>>>>

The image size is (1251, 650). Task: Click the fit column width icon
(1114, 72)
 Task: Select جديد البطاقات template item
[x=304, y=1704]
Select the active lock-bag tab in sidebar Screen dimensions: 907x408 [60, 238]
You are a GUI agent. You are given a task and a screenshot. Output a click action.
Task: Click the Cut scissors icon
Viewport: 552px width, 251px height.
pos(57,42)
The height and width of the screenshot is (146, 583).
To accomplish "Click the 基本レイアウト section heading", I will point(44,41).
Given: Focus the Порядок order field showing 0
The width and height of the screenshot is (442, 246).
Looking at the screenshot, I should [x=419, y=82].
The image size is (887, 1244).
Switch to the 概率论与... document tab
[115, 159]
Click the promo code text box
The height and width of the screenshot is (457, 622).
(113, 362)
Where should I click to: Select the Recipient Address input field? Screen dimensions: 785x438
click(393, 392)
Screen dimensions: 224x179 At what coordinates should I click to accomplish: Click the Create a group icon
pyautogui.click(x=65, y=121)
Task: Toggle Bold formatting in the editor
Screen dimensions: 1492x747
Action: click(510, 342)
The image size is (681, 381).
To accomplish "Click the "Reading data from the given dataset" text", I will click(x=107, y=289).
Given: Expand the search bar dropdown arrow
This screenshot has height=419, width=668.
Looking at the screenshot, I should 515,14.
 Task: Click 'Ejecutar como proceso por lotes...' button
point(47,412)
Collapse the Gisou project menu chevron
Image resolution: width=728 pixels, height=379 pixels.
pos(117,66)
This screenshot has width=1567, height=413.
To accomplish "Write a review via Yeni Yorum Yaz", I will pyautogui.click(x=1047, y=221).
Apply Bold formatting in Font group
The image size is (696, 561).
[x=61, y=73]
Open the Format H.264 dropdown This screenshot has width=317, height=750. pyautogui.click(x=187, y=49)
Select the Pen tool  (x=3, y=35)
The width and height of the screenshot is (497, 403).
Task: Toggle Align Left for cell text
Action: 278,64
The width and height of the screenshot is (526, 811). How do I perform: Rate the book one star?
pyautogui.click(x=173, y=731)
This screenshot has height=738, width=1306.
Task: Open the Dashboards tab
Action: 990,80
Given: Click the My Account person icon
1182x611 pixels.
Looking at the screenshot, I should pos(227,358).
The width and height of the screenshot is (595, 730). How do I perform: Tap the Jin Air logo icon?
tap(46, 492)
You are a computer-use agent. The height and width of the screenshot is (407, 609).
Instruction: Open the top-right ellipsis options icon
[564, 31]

<<<<

Problem statement
Return every line above where "agent" appears.

Output of the task
You are a GUI agent. You are given a task and a screenshot. Output a click action.
You are a computer-use agent. The height and width of the screenshot is (407, 609).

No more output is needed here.